Chapter 1 General Principles
Article 1
To protect the legitimate rights and interests of Zhuhai Bojay Electronics Co., Ltd. (hereinafter referred to as "the Company"), shareholders, employees, and creditors, and to regulate the organization and behavior of the Company, these Articles are formulated in accordance with the Company Law of the People's Republic of China (hereinafter referred to as "the Company Law"), the Securities Law of the People's Republic of China (hereinafter referred to as "the Securities Law"), the Shenzhen Stock Exchange Listing Rules, and other relevant laws, regulations, and normative documents.
Article 2
The Company is a joint-stock limited company established in accordance with the Company Law and other relevant regulations. The Company was established by the overall conversion of Zhuhai Bojay Electronics Co., Ltd. from a limited liability company, and all debts and obligations of the original limited liability company are inherited by the converted joint-stock company. The Company is established by way of initiation; it is registered with the Market Supervision Administration of Zhuhai City and has obtained a business license with the unified social credit code: 91440400775088415F. The registered name is Zhuhai Bojay Electronics Co., Ltd.
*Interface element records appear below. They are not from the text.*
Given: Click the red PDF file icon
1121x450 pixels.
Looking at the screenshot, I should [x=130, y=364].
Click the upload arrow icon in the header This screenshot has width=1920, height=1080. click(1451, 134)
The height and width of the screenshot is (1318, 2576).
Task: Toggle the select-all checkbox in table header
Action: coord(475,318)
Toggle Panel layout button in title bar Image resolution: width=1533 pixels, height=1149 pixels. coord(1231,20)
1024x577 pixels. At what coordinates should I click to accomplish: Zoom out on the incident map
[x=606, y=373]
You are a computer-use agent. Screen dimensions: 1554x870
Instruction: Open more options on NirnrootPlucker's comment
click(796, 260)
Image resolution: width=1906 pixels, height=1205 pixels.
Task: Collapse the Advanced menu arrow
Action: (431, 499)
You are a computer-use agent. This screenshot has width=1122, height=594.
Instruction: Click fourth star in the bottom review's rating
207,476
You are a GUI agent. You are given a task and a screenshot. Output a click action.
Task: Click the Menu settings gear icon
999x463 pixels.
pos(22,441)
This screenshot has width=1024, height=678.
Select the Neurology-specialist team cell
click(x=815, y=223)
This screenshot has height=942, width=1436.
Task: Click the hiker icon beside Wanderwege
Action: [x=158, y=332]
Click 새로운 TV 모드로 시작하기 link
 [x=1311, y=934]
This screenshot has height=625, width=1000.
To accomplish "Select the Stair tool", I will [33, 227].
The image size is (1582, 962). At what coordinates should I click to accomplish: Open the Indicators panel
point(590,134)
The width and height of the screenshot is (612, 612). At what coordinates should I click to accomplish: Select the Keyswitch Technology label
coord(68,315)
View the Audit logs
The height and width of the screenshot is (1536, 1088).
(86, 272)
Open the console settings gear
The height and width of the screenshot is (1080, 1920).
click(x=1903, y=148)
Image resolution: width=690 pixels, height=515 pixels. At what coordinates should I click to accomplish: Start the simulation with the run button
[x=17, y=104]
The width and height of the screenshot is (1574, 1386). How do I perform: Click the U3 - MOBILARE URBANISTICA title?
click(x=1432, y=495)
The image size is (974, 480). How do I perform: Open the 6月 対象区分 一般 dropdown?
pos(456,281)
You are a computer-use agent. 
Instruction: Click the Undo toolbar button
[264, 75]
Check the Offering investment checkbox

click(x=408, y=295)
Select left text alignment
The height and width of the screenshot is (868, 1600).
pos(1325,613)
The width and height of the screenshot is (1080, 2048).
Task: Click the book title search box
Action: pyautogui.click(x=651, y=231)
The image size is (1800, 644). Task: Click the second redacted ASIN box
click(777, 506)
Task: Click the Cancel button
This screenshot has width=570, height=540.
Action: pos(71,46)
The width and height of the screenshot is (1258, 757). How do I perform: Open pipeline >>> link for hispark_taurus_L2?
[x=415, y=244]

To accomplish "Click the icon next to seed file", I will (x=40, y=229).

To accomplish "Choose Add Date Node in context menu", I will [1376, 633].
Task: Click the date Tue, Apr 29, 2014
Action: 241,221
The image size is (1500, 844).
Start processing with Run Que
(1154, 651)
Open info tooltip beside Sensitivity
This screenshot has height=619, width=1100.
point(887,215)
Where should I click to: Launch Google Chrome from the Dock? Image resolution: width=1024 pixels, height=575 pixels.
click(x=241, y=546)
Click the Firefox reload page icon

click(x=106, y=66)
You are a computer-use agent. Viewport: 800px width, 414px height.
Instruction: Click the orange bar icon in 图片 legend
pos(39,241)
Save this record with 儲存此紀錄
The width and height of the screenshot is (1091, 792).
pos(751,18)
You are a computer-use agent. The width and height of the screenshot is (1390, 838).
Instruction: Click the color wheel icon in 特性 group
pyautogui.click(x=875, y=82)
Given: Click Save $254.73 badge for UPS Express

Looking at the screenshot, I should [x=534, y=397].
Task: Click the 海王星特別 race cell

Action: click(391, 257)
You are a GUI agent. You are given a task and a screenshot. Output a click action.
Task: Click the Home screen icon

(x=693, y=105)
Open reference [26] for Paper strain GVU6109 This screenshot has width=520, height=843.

The English name of the Company is Zhuhai Bojay Electronics Co., Ltd. The Company's address is: Factory 1, 1st Floor-1, 2nd Floor, 3rd Floor-1, No. 10 Futian Road, Xiangzhou District, Zhuhai City, Postal Code: 519070. The registered capital is RMB 208,130,736.
Article 3
On November 27, 2019, the Company was approved by the China Securities Regulatory Commission (hereinafter referred to as "CSRC") with document [2019] No. 2573, to publicly issue 17,366,700 ordinary shares of RMB to the public, and was approved by the Shenzhen Stock Exchange with document [2020] No. 69, and listed on the Shenzhen Stock Exchange on February 5, 2020.
Article 4
The Company is a joint-stock limited company with perpetual existence.
Article 5
The legal representative of the Company shall be the director who represents the Company in executing its affairs. The chairman of the Company is the director who represents the Company in executing its affairs and is the legal representative of the Company. If the director serving as the legal representative resigns, it is deemed that they have simultaneously resigned as the legal representative. The Company shall determine a new legal representative within thirty days from the date of resignation of the legal representative. The legal representative shall bear the legal consequences of civil activities conducted in the name of the Company. Restrictions on the powers of the legal representative in these Articles or by the shareholders' meeting shall not be asserted against bona fide third parties. The Company shall bear civil liability for damages caused to others by the legal representative in the performance of their duties. After the Company bears civil liability, it may seek recourse against the legal representative who is at fault in accordance with the law or these Articles.
Article 6
All assets of the Company are divided into equal shares, and shareholders are liable to the Company only to the extent of their subscribed shares, while the Company is liable for its debts with all its assets.
Article 7
These Articles shall become a legally binding document regulating the organization and behavior of the Company, as well as the rights and obligations between the Company and its shareholders, and among shareholders. According to these Articles, shareholders may sue other shareholders, shareholders may sue the Company's directors and senior management, and the Company may sue shareholders, directors, and senior management.
Article 8
The term "senior management" in these Articles refers to the general manager, deputy general managers, financial director, board secretary, and other personnel recognized as "senior management" by the board of directors.